17世紀から18世紀にかけての帝国はイギリス第一帝国あるいは旧帝国とも呼ばれ、19世紀以降の帝国、特に19世紀中葉以降に完成する大英帝国と比べると、アメリカおよびカリブ海植民地中心、重商主義政策による保護貿易、およびプロテスタンティズムによる紐帯の3点を特徴としている。航海法や特許会社の独占など、重商主義的政策による保護貿易は、いまだ脆弱なイギリス経済と植民地経済をよく守り、そして結びつけた。また、名誉革命以降のイギリスは国内外のカトリック勢力を潜在敵と見なしており、当時の帝国はフランス、スペインといったカトリックの大国を向こうにまわした「プロテスタントの帝国」と考えられていた。
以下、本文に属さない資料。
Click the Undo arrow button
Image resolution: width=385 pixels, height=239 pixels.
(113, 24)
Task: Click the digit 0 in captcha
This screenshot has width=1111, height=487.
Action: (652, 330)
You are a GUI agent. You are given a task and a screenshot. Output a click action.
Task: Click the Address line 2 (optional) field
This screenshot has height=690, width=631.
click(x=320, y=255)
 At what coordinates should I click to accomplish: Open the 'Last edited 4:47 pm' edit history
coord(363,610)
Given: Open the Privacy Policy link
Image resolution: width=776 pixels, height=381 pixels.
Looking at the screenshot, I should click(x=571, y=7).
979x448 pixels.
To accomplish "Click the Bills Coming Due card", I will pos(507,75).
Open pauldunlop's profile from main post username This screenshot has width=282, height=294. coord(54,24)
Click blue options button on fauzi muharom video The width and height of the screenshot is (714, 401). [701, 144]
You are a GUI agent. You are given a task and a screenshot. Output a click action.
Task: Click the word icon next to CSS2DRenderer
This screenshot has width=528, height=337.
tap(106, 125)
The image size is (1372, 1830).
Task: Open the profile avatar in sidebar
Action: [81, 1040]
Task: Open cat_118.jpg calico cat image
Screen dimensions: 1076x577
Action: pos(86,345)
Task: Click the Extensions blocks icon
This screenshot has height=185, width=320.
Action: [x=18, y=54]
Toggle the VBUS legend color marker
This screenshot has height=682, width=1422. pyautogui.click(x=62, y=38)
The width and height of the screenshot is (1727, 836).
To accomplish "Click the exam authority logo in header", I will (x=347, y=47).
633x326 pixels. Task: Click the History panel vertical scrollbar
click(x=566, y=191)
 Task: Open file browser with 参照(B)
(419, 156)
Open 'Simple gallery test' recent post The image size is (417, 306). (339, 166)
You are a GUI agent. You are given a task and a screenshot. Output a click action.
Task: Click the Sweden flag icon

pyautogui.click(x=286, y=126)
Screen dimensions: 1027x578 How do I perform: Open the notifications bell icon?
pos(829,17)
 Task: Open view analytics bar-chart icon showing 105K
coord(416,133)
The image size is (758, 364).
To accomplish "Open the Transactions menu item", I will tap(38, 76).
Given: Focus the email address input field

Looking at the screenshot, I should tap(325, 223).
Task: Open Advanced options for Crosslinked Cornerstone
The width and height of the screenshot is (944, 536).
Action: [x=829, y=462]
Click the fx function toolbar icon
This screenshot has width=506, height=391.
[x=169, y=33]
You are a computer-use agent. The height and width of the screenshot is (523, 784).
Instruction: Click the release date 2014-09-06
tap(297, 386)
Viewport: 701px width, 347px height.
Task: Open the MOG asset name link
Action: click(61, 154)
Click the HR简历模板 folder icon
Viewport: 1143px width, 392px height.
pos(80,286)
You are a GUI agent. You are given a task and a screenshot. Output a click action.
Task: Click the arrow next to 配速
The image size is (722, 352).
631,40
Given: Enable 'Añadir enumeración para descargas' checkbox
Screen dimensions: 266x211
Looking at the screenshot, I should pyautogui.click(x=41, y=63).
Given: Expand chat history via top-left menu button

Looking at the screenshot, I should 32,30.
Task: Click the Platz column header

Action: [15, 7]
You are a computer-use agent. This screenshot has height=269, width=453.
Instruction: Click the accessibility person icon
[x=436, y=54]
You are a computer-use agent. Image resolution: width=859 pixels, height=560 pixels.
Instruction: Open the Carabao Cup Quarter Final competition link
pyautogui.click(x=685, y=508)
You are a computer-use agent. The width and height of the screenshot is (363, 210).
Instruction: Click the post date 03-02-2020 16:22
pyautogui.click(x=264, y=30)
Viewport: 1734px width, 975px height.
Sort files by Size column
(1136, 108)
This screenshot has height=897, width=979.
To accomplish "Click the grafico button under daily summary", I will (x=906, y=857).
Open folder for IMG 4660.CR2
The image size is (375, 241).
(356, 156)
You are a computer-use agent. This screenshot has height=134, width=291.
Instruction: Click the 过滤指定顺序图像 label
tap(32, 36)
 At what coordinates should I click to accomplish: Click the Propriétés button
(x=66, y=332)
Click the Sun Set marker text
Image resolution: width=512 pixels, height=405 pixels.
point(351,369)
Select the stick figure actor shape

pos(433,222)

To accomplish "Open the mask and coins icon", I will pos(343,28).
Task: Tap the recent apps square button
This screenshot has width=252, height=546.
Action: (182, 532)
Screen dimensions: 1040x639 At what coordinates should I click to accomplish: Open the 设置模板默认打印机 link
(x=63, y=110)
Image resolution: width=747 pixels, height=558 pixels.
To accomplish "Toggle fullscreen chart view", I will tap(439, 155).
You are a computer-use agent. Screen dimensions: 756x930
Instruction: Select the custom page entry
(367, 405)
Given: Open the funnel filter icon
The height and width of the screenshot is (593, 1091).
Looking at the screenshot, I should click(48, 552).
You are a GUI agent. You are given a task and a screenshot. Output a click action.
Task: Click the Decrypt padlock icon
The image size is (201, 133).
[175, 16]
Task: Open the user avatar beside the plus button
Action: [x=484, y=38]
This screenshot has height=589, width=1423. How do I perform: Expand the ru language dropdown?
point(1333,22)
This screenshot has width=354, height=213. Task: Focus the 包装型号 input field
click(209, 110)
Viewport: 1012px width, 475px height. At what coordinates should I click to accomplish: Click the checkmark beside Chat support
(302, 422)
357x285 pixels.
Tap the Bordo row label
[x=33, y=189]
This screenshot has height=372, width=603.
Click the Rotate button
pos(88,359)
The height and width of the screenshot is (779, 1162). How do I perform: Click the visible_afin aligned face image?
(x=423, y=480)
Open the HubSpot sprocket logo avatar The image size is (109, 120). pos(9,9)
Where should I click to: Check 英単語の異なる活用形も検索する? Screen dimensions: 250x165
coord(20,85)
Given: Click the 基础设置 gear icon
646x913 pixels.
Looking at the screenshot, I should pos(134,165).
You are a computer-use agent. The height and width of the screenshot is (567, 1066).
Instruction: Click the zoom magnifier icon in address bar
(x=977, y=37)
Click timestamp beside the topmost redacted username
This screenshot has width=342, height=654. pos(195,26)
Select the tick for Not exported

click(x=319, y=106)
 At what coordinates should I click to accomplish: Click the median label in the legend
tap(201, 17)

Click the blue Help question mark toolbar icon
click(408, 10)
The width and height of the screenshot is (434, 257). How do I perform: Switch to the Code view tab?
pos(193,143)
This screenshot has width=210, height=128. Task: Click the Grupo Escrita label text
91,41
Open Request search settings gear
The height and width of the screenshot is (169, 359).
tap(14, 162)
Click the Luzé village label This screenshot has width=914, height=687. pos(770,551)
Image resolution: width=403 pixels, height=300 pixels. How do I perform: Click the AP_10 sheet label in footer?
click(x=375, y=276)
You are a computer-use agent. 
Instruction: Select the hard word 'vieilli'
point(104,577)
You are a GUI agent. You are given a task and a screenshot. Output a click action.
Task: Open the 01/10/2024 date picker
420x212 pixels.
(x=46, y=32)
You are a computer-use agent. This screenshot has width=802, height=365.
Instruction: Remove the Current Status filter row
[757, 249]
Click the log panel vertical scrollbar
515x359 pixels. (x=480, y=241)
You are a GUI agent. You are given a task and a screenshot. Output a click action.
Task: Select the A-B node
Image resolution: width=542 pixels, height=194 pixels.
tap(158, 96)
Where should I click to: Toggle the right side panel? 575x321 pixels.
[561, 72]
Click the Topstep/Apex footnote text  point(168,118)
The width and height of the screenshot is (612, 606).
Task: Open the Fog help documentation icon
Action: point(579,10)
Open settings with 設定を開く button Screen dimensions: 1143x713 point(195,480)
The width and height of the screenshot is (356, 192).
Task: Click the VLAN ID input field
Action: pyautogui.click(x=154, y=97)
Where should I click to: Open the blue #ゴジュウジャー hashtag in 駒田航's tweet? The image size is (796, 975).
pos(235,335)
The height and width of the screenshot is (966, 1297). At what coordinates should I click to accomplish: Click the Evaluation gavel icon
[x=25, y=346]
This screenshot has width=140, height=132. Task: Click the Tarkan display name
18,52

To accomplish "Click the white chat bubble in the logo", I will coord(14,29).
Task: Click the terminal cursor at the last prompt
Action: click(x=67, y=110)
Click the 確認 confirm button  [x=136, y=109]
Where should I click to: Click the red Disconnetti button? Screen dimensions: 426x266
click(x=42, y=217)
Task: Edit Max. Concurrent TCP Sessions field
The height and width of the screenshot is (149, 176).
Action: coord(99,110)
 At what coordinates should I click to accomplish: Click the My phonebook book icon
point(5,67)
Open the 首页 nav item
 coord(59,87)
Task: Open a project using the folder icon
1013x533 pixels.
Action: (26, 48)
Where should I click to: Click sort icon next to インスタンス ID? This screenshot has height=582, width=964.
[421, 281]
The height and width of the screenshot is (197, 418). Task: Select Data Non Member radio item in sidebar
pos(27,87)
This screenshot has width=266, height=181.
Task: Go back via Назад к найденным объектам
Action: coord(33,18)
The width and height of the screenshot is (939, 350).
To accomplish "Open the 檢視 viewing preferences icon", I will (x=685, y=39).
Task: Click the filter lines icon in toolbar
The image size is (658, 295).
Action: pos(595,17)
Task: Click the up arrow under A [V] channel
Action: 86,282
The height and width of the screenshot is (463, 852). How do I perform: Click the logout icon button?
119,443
その後、アメリカ独立戦争を経てイギリス帝国はインドへと重心を移し始める。また1760年代より進行した産業革命により、イギリス経済は次第に保護を必要としなくなり、自由貿易へと方向転換していった。19世紀前半の大英帝国は自由貿易さえ保証されれば、植民地獲得を必ずしも必要とはせず、経済的従属下に置くものの必ずしも政治的支配をおこなわない非公式帝国を拡大していった。この時期の大英帝国の方針は自由貿易帝国主義と呼ばれる。
19世紀半ばになるとドイツ、アメリカといった後発工業国の経済的追い上げを受け、またフランスやドイツの勢力伸張もあり、イギリスは再度、植民地獲得を伴う公式帝国の拡大を本格化した。インド帝国の成立を以て完成する新帝国はイギリス第二帝国とも呼ばれる。帝国主義の時代とも言われるこの時期ではあるが、イギリスは自由貿易の方針を堅持していた。ドイツなどの保護関税政策に対し、イギリスにも同様の政策が求められなかった訳ではない。19世紀末から20世紀初頭にかけて、大英帝国内での特恵的関税の導入を求める運動がイギリス産業界から起こされ、1887年に始まる植民地代表を集めた帝国会議でも度々議題にあがったが、結局、この種の保護政策は導入されることはなかった。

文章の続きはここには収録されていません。